Chloe Brooks, Reporter

The stock market, which is frequently talked about in the news and in political debates, is an important part of our economy. One of the most current discussions regarding the stock market is hedge funds and Game Stop. 

Hedge funds are alternative investments using pooled funds to use different strategies to earn active returns for their investors. This means that they may use non conventional methods to earn money. Hedge funds are less regulated than mutual funds or other investment vehicles. The hedge fund industry has grown over the past 20 years and has been subject to controversy. The main people who invest in these hedge funds are Institutional investors. Institutional investors consist of entities that pool money to purchase securities, property, and other investment assets. This includes banks, credit unions, and insurance companies.

As stated in a previous story, redditors have been rising up against hedge funds by holding investments and raising stocks in struggling companies. This makes the hedge funds lose money in their short term investments. 

Whether we like it or not, hedge funds play a huge part in our economy. There are some pros and cons to hedge funds:

Harvard Law Forum states that studies have shown that hedge funds can help financial markets by providing liquidity and improving price efficiency. They do this with their ability to invest in liquid assets. And liquidity means more cash in our pockets. They had also found that hedge funds, for the most part, don’t employ value-destroying policies. 

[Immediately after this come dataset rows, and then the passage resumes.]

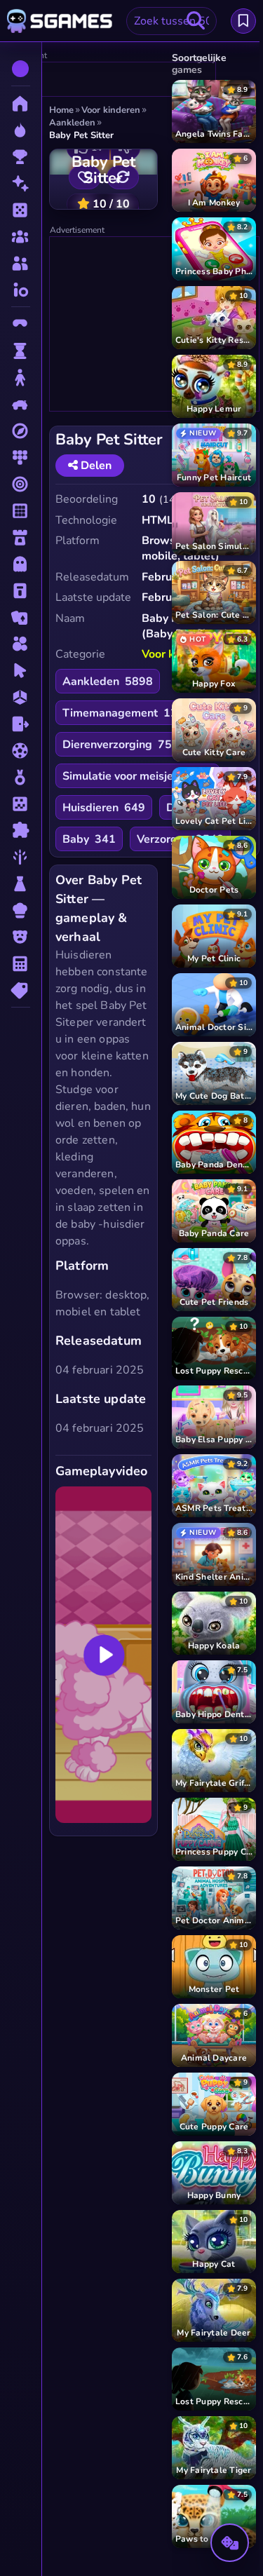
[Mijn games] (243, 21)
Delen (95, 465)
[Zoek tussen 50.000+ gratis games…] (196, 21)
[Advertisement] (155, 324)
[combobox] (171, 21)
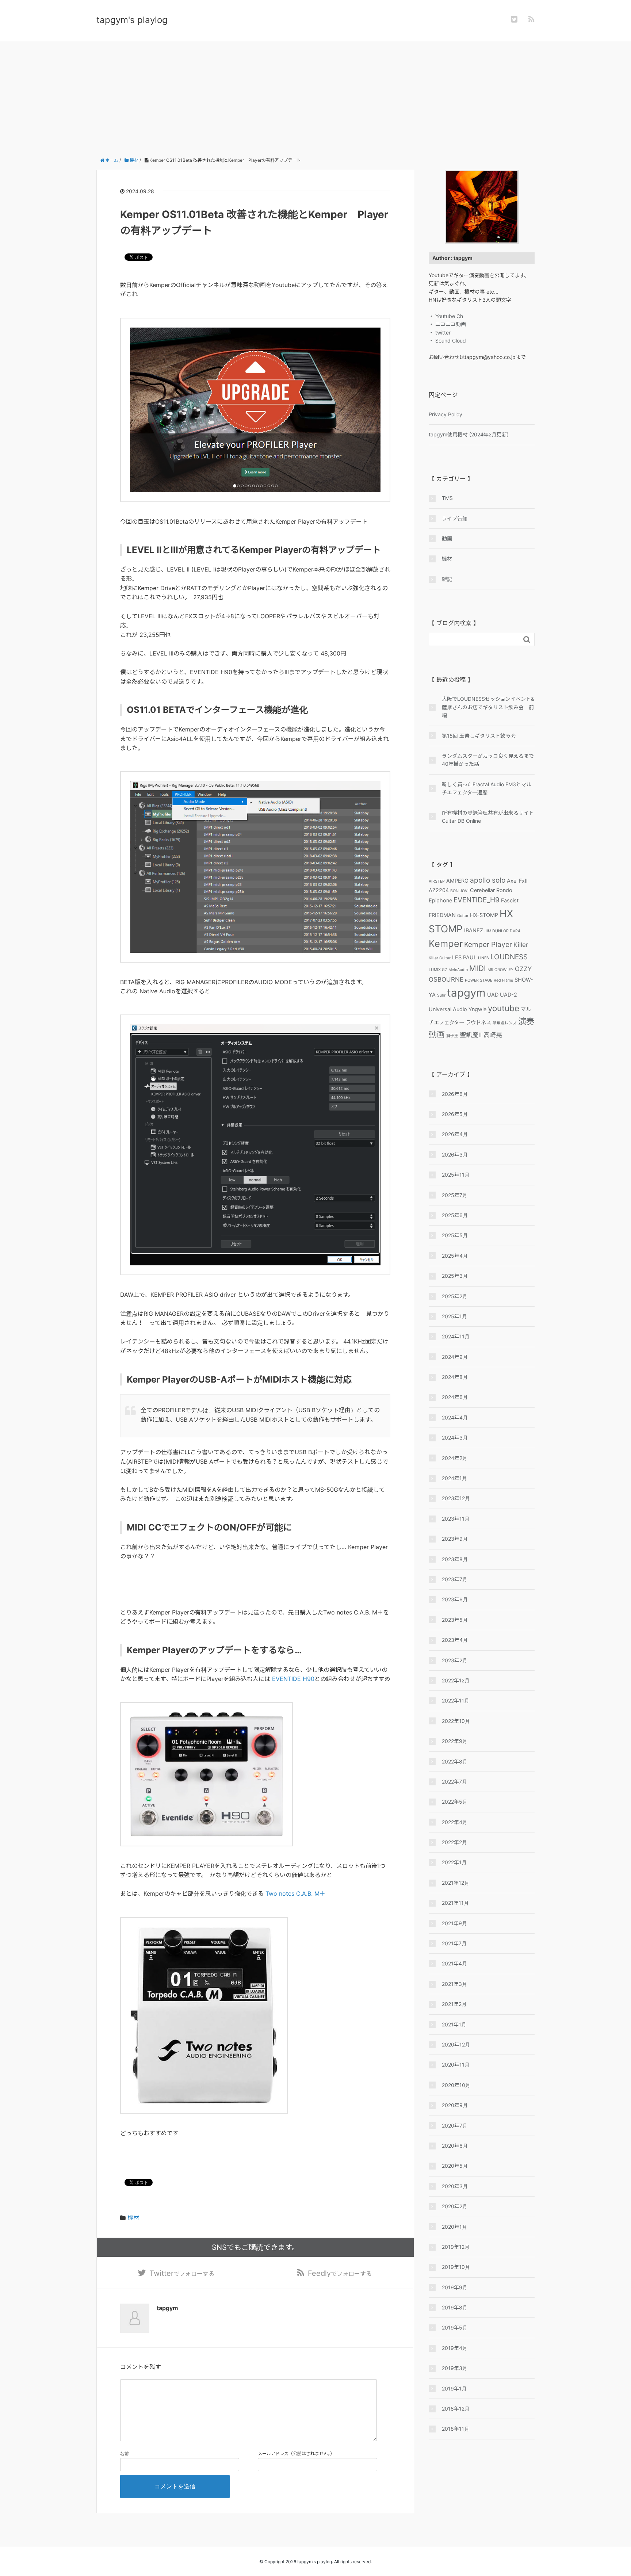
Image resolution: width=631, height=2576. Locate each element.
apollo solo (487, 880)
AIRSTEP (437, 881)
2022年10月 (456, 1721)
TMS (447, 498)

Even with the hedge fund method being known as safe and secure, hedge funds draw a lot of risk into the market. Kimberly Amadeo from “The Balance” states that hedge funds use methods that have a high return in a good market, and a high loss in a bad one. They use high stakes strategies, such as borrowing money and buying and selling securities, in the hopes of a good return. This doesn’t always happen. When the market drops, it takes an even bigger turn due to the hedge funds. It is claimed that Hedge Funds caused the 2008 financial crisis. 

Hedge funds have also had a big part in businesses going bankrupt. One of hedge funds investment strategies is buying so many stocks in one company that they have a say in the company they are investing in. Paul R. La Monica with CNN stated that with this, the owners of these hedge funds had taken control of the company, followed by poor decisions and the falling of the company. Companies such as Kmart and Sears had died due to these hedge fund decisions. 

Although these companies had already been on a downhill slope, people such as students at TJ still cared and hoped the businesses wouldn’t fold. Out of AMC, Nokia, Naked Fruit Juice, and Gamestop, AMC was the most cared for. (Interview). People cared for the nostalgia and the jobs that followed the businesses. AMC, a more recent live business, had fallen due to covid restrictions. They are hoping that business will start up again as restrictions are lifted. 

Hedge funds can both help and hurt the stock market. Whether we are up to deal with the risk is the question. Some may say it’s just a part of the economy, but as long as we have faith in these businesses, we must do all we can to keep them afloat. From Swarm TV, I’m Chloe Brooks.